--- 文書抜粋 ---

(58)【調査した分野】(Int.Cl.,DB名)
【発明の概要】
【発明が解決しようとする課題】
【0006】
しかしながら、特許文献1の動力伝達装置においては、油圧クラッチのピストンがバネによって付勢される構造であるため、この油圧クラッチには解放時に作動油を供給するキャンセル油室が設けられている。このキャンセル油室に作動油を供給することにより、バネ力に抗する方向にピストンを移動させることができ、油圧クラッチを解放状態に切り換えることが可能となる。すなわち、油圧クラッチを完全に解放するためには、キャンセル油室に作動油を供給することが必要であるため、オイルポンプが停止するエンジン停止時には油圧クラッチを解放することができず、車両をニュートラル状態に制御することが不可能であった。

--- データ抜粋 ---

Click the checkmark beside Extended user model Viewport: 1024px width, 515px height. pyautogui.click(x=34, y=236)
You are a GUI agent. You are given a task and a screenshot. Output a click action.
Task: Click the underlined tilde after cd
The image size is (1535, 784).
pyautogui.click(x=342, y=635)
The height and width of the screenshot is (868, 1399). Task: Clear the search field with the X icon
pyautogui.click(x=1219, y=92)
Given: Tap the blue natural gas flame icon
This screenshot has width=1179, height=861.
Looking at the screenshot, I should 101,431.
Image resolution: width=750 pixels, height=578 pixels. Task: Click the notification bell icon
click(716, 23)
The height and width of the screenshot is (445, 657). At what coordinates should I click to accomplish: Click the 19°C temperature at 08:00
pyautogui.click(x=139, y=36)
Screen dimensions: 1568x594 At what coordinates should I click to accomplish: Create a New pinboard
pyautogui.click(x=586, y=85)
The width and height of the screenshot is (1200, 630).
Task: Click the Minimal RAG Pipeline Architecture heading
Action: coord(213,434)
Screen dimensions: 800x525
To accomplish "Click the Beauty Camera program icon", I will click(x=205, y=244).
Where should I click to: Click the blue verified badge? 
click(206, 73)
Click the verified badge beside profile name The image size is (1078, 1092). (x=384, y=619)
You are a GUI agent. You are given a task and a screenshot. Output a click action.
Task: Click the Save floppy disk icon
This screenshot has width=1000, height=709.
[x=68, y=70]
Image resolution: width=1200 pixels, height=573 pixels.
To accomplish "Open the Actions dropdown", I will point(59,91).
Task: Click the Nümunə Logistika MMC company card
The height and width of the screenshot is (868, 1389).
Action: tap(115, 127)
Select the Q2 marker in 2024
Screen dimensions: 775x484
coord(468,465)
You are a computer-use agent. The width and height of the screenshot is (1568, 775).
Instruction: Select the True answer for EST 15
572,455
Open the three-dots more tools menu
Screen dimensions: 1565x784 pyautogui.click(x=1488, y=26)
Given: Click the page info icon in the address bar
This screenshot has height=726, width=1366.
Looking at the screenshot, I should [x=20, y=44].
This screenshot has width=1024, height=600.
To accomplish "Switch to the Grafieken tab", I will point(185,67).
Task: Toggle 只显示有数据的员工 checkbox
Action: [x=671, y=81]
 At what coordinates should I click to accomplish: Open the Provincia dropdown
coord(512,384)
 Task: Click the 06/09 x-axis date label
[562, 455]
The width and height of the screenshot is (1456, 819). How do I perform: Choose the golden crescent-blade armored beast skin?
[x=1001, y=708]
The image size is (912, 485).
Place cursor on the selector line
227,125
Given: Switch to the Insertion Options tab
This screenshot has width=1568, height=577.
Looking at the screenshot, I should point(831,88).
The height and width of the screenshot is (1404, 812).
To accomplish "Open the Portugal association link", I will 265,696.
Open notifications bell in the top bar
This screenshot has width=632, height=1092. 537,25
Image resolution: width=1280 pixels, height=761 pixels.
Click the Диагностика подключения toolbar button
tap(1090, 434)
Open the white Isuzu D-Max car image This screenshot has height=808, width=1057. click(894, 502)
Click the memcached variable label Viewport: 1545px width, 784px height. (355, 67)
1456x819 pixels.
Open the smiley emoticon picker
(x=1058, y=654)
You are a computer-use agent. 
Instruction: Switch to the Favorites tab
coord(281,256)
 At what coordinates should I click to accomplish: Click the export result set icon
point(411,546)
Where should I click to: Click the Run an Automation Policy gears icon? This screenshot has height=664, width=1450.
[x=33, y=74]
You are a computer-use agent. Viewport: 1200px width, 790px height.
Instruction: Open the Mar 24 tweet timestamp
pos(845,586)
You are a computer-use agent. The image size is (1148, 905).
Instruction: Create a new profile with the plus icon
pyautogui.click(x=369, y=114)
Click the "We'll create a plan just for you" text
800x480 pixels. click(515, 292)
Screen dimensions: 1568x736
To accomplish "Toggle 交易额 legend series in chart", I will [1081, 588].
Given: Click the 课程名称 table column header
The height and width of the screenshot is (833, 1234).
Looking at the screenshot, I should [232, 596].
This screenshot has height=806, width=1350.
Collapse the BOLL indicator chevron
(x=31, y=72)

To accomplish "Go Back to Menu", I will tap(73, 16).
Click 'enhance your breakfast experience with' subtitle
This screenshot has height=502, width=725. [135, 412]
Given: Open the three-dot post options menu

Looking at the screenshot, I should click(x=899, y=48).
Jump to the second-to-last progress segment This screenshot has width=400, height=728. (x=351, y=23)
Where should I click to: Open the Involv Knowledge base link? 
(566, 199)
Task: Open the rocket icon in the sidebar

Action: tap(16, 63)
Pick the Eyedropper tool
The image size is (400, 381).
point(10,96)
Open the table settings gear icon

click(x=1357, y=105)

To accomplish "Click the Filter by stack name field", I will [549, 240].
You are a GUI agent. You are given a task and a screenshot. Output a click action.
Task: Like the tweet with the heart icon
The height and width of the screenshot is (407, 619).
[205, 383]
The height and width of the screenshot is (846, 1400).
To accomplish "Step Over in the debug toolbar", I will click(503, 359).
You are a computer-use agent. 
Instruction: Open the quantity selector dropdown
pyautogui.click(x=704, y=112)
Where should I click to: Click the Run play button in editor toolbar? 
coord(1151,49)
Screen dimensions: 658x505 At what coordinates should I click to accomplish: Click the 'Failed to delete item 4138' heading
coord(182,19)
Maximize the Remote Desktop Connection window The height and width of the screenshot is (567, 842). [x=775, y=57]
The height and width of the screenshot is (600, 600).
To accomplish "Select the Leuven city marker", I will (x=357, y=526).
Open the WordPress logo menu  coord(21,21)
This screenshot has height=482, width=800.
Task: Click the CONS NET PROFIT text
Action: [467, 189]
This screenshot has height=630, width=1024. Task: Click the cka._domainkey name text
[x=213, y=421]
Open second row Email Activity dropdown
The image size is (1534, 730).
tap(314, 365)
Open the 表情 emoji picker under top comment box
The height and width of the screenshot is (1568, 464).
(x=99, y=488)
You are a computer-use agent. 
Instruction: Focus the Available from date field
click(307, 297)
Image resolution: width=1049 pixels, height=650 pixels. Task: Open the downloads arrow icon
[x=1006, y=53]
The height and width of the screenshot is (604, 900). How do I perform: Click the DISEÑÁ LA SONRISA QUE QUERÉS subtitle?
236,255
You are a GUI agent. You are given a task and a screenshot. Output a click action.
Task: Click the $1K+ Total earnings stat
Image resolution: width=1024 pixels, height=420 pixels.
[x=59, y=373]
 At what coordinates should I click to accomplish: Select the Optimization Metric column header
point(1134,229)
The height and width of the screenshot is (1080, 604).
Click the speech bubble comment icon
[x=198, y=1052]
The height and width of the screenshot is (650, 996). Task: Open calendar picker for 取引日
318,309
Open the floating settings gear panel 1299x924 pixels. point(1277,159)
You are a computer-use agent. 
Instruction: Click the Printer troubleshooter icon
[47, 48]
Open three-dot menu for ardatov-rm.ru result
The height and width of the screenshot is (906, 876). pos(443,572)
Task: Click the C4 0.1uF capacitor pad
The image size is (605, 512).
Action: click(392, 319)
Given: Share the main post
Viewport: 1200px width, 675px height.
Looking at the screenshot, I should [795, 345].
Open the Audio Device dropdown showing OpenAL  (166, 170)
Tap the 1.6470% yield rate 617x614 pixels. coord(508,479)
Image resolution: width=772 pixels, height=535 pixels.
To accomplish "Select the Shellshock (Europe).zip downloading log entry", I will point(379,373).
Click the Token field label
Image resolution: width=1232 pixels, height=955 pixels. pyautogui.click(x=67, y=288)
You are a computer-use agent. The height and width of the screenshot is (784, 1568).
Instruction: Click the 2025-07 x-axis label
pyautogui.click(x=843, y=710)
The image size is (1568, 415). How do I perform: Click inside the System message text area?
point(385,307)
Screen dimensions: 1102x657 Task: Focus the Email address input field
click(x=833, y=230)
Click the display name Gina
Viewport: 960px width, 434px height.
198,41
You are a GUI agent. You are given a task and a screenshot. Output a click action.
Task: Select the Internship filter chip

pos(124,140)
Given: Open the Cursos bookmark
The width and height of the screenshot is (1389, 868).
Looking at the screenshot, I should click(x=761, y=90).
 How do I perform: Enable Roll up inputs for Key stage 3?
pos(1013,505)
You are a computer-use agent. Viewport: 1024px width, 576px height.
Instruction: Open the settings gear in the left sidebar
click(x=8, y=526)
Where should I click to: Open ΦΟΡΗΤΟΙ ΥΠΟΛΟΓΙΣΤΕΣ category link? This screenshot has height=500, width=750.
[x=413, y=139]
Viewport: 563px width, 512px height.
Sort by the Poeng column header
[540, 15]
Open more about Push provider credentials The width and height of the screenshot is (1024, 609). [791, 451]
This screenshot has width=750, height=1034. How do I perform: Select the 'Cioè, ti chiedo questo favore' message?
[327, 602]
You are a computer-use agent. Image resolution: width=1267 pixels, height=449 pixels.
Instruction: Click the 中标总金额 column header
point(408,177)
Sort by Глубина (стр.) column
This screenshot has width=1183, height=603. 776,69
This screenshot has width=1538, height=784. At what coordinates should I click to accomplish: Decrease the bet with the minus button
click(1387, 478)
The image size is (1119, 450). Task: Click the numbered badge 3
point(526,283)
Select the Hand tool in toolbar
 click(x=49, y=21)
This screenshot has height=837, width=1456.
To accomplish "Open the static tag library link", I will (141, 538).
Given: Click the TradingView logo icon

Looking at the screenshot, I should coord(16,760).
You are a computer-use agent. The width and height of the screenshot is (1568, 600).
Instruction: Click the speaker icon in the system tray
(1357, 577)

---

> _指示 1_: 動力伝達装置に関する文書抜粋の「このキャンセル油室に作動油を供給することにより、バネ力に抗する方向にピストンを移動させることができ、油圧クラッチを解放状態に切り換えることが可能となる。」という一文を英語に訳してください。
> _指示 2_: 動力伝達装置に関する文書抜粋の最後の文に続けて、その先を書いてください。

> _出力結果 1_: By supplying hydraulic fluid to this cancel oil chamber, the piston can be moved in the direction opposing the spring force, making it possible to switch the hydraulic clutch to the released state.

> _出力結果 2_:
【0007】
このため、イグニッションスイッチがオフ操作される車両停止時においても、エンジンと共にオイルポンプが停止することから、エンジンと駆動輪とを切り離すことが不可能であった。このように、ニュートラル制御がエンジン作動時に制限されることは、車両の使い勝手を低下させる要因となっていた。すなわち、エンジンを始動することができない車両故障等が発生した場合には、動力伝達系をニュートラル状態に制御することができないため、車両の牽引等を行うことが不可能となっていた。
【0008】
本発明の目的は、エンジン再始動時における締結ショックの発生を抑制するとともに、エンジン停止時においてもニュートラル状態に制御することが可能な車両用駆動装置を提供することにある。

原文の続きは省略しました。